*** Dataset excerpts ***

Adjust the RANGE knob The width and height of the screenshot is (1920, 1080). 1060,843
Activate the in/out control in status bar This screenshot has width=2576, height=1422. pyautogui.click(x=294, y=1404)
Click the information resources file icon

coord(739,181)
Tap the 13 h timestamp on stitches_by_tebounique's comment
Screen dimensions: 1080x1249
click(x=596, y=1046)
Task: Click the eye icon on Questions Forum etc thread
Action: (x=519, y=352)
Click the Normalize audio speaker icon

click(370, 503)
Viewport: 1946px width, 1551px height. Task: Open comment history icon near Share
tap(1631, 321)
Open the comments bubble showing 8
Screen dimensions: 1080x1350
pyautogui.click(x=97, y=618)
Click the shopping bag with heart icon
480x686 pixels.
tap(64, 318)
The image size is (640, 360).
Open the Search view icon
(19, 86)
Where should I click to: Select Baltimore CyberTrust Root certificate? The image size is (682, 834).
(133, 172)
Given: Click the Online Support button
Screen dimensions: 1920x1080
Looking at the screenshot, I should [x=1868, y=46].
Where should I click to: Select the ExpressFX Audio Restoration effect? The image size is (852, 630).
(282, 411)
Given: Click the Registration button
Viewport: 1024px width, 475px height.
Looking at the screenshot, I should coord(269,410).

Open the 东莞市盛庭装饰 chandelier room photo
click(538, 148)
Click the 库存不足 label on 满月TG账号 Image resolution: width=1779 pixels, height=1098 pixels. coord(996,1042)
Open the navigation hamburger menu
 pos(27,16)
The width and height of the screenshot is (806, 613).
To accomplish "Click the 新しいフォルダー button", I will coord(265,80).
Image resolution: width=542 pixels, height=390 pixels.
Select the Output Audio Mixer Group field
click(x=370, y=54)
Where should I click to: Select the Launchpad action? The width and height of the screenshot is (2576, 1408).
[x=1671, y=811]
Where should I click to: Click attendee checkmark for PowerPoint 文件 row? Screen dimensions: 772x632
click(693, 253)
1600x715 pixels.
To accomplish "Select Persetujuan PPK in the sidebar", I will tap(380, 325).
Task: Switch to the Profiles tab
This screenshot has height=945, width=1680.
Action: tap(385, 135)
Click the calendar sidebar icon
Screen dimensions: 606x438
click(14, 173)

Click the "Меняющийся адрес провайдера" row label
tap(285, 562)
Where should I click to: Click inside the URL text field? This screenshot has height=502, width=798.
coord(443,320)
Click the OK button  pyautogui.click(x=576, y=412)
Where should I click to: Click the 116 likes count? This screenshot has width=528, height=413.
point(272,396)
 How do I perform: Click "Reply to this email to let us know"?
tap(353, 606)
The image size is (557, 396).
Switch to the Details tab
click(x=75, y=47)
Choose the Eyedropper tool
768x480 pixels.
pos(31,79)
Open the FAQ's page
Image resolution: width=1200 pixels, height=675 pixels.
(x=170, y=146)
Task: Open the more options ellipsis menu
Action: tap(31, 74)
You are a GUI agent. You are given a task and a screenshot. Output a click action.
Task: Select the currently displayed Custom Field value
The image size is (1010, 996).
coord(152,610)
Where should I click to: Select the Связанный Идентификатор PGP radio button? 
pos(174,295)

***

Arrange the records above as a Markdown table with the columns Number and Record line, one numbered row for each nonblank line.

• _Solution for this task_
| Number | Record line |
|---|---|
| 1 | Adjust the RANGE knob The width and height of the screenshot is (1920, 1080). 1060,843 |
| 2 | Activate the in/out control in status bar This screenshot has width=2576, height=1422. pyautogui.click(x=294, y=1404) |
| 3 | Click the information resources file icon |
| 4 | coord(739,181) |
| 5 | Tap the 13 h timestamp on stitches_by_tebounique's comment |
| 6 | Screen dimensions: 1080x1249 |
| 7 | click(x=596, y=1046) |
| 8 | Task: Click the eye icon on Questions Forum etc thread |
| 9 | Action: (x=519, y=352) |
| 10 | Click the Normalize audio speaker icon |
| 11 | click(370, 503) |
| 12 | Viewport: 1946px width, 1551px height. Task: Open comment history icon near Share |
| 13 | tap(1631, 321) |
| 14 | Open the comments bubble showing 8 |
| 15 | Screen dimensions: 1080x1350 |
| 16 | pyautogui.click(x=97, y=618) |
| 17 | Click the shopping bag with heart icon |
| 18 | 480x686 pixels. |
| 19 | tap(64, 318) |
| 20 | The image size is (640, 360). |
| 21 | Open the Search view icon |
| 22 | (19, 86) |
| 23 | Where should I click to: Select Baltimore CyberTrust Root certificate? The image size is (682, 834). |
| 24 | (133, 172) |
| 25 | Given: Click the Online Support button |
| 26 | Screen dimensions: 1920x1080 |
| 27 | Looking at the screenshot, I should [x=1868, y=46]. |
| 28 | Where should I click to: Select the ExpressFX Audio Restoration effect? The image size is (852, 630). |
| 29 | (282, 411) |
| 30 | Given: Click the Registration button |
| 31 | Viewport: 1024px width, 475px height. |
| 32 | Looking at the screenshot, I should coord(269,410). |
| 33 | Open the 东莞市盛庭装饰 chandelier room photo |
| 34 | click(538, 148) |
| 35 | Click the 库存不足 label on 满月TG账号 Image resolution: width=1779 pixels, height=1098 pixels. coord(996,1042) |
| 36 | Open the navigation hamburger menu |
| 37 |  pos(27,16) |
| 38 | The width and height of the screenshot is (806, 613). |
| 39 | To accomplish "Click the 新しいフォルダー button", I will coord(265,80). |
| 40 | Image resolution: width=542 pixels, height=390 pixels. |
| 41 | Select the Output Audio Mixer Group field |
| 42 | click(x=370, y=54) |
| 43 | Where should I click to: Select the Launchpad action? The width and height of the screenshot is (2576, 1408). |
| 44 | [x=1671, y=811] |
| 45 | Where should I click to: Click attendee checkmark for PowerPoint 文件 row? Screen dimensions: 772x632 |
| 46 | click(693, 253) |
| 47 | 1600x715 pixels. |
| 48 | To accomplish "Select Persetujuan PPK in the sidebar", I will tap(380, 325). |
| 49 | Task: Switch to the Profiles tab |
| 50 | This screenshot has height=945, width=1680. |
| 51 | Action: tap(385, 135) |
| 52 | Click the calendar sidebar icon |
| 53 | Screen dimensions: 606x438 |
| 54 | click(14, 173) |
| 55 | Click the "Меняющийся адрес провайдера" row label |
| 56 | tap(285, 562) |
| 57 | Where should I click to: Click inside the URL text field? This screenshot has height=502, width=798. |
| 58 | coord(443,320) |
| 59 | Click the OK button  pyautogui.click(x=576, y=412) |
| 60 | Where should I click to: Click the 116 likes count? This screenshot has width=528, height=413. |
| 61 | point(272,396) |
| 62 |  How do I perform: Click "Reply to this email to let us know"? |
| 63 | tap(353, 606) |
| 64 | The image size is (557, 396). |
| 65 | Switch to the Details tab |
| 66 | click(x=75, y=47) |
| 67 | Choose the Eyedropper tool |
| 68 | 768x480 pixels. |
| 69 | pos(31,79) |
| 70 | Open the FAQ's page |
| 71 | Image resolution: width=1200 pixels, height=675 pixels. |
| 72 | (x=170, y=146) |
| 73 | Task: Open the more options ellipsis menu |
| 74 | Action: tap(31, 74) |
| 75 | You are a GUI agent. You are given a task and a screenshot. Output a click action. |
| 76 | Task: Select the currently displayed Custom Field value |
| 77 | The image size is (1010, 996). |
| 78 | coord(152,610) |
| 79 | Where should I click to: Select the Связанный Идентификатор PGP radio button?  |
| 80 | pos(174,295) |